Research studies have confirmed what was long suspected: Not getting enough high-quality sleep can increase a person's risk of type 2 diabetes. Poor sleep interferes with insulin production and glucose tolerance. Ironically, too much sleep can put you at risk too. Aim for seven hours of quality sleep a night.


Sleep and Type 2 Diabetes

We're all familiar with the idea that sleep is restorative; it just makes sense. When we get enough sleep, we are refreshed and renewed. It's also well known that not getting enough sleep can wreak havoc on your health. But did you know that not getting a good night's sleep can increase your risk for type 2 diabetes?
Yep, it's true. And it's not just about getting enough sleep (although that certainly is part of it). It's also about getting good sleep. Keep reading for information about the link between sleep and diabetes.

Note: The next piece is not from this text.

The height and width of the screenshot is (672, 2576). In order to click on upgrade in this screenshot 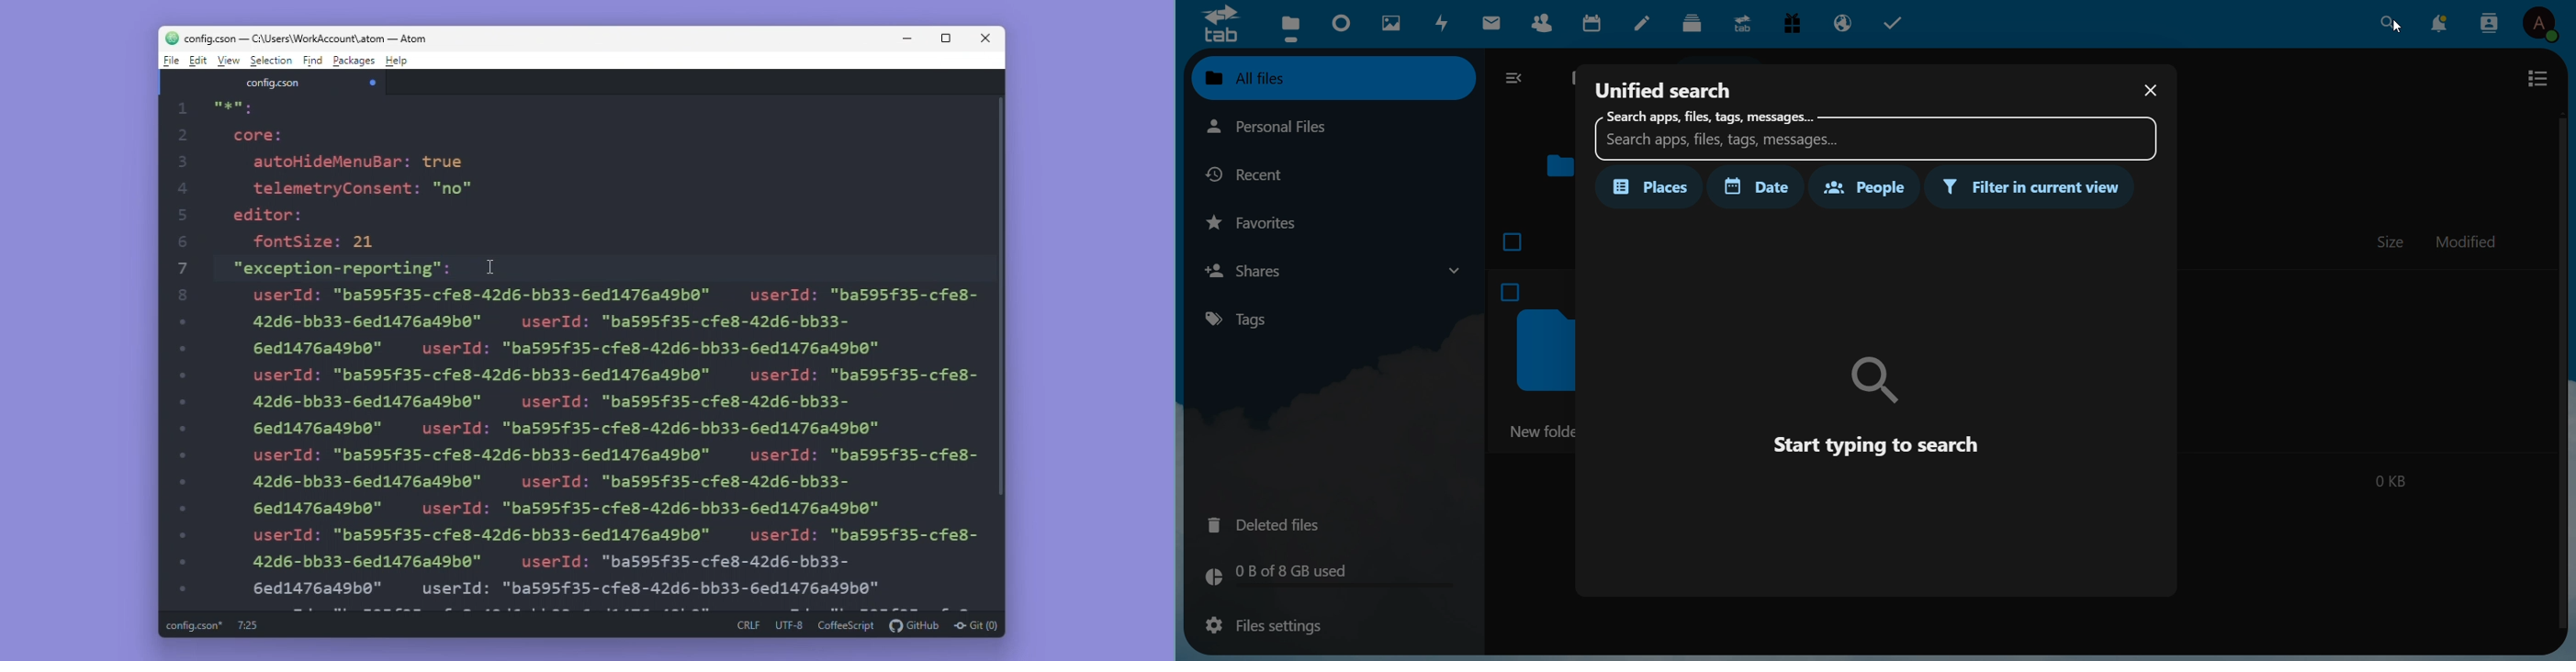, I will do `click(1745, 23)`.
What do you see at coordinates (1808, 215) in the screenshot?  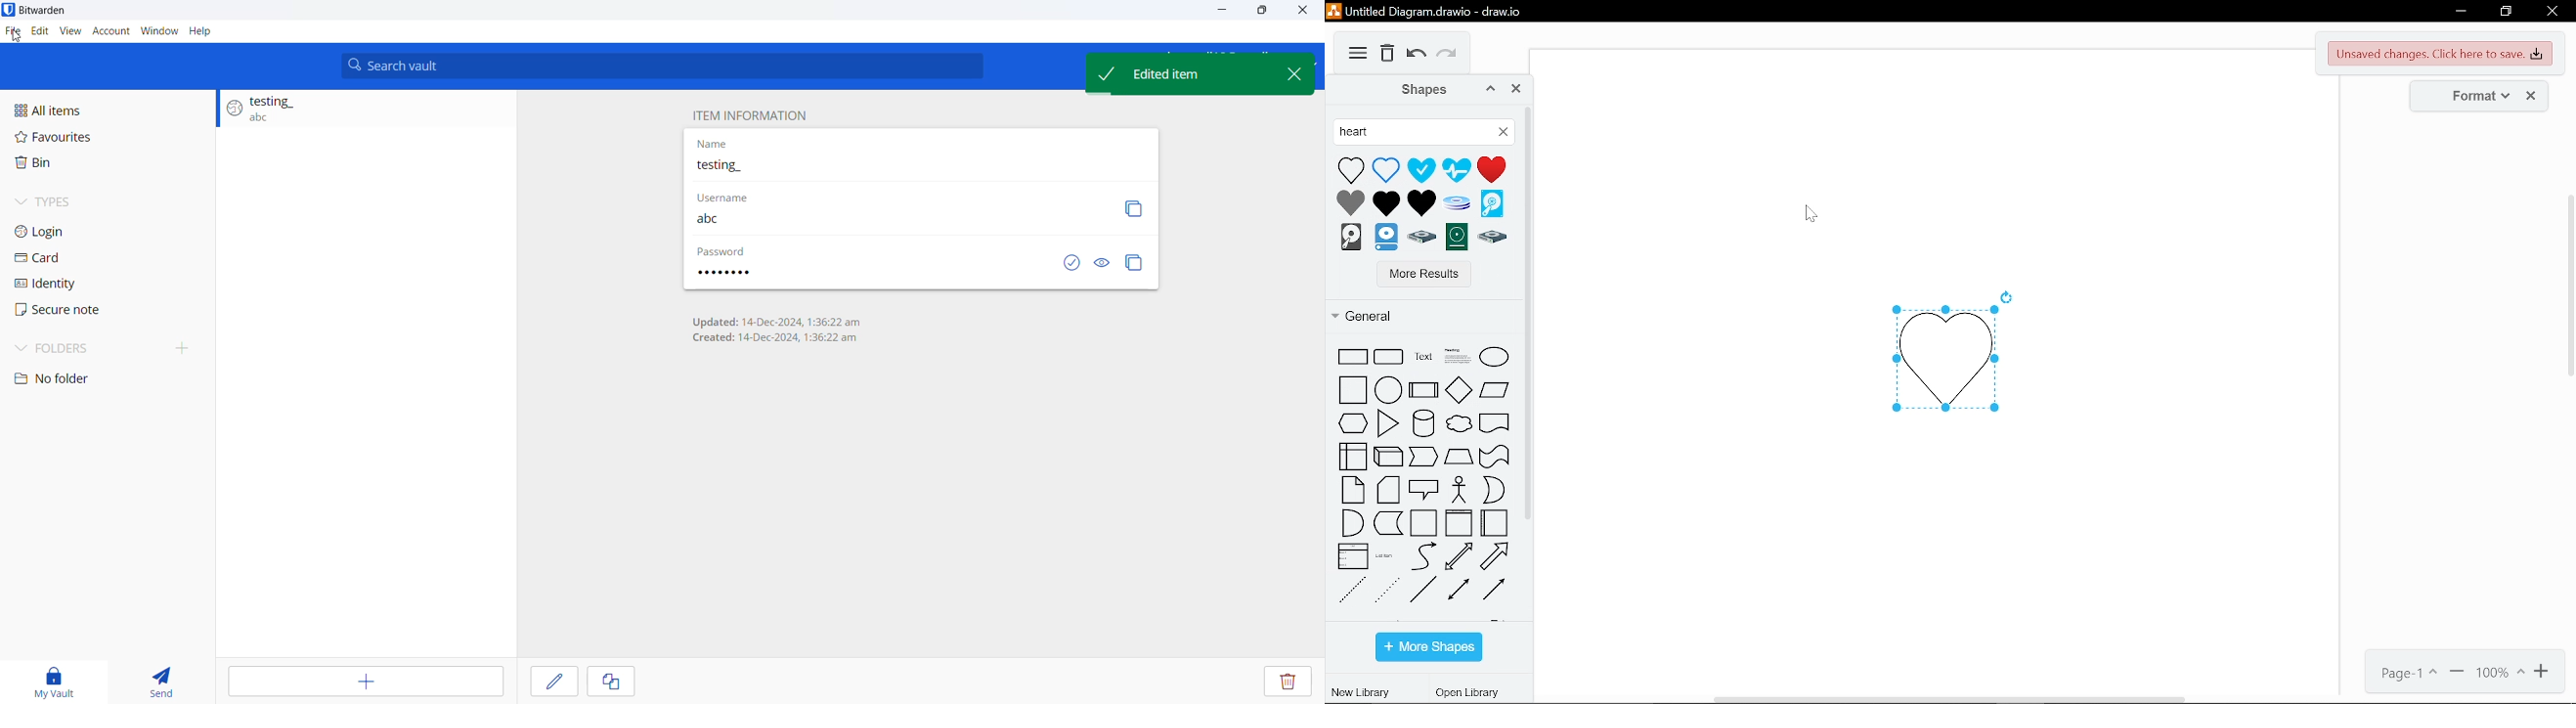 I see `cursor` at bounding box center [1808, 215].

Getting the Right Amount of Sleep

Studies show that getting too little sleep increases your risk for diabetes. For instance, one large study showed that people who usually get fewer than six hours a sleep a night have a higher risk for diabetes.
Wondering if it takes years of lack of sleep to have an effect? Studies that looked at the effects of sleep restriction in healthy adults for a short period (often just a week or two) showed that not getting enough sleep can decrease glucose tolerance and decrease insulin sensitivity, both of which would increase the risk of diabetes. Afterwards, when people were allowed to "catch up" on their sleep, their glucose metabolism returned to normal. However, if you make it a regular habit to short-change your sleep, your body might not have a chance to return to normal.
Are you the type who gets a long night of rest each night? Before you start gloating, take note: Studies also showed that too much sleep increases the risk for type 2 diabetes. How much is too much? One study showed that more than nine hours a night is too much, at least in terms of type 2 diabetes risk.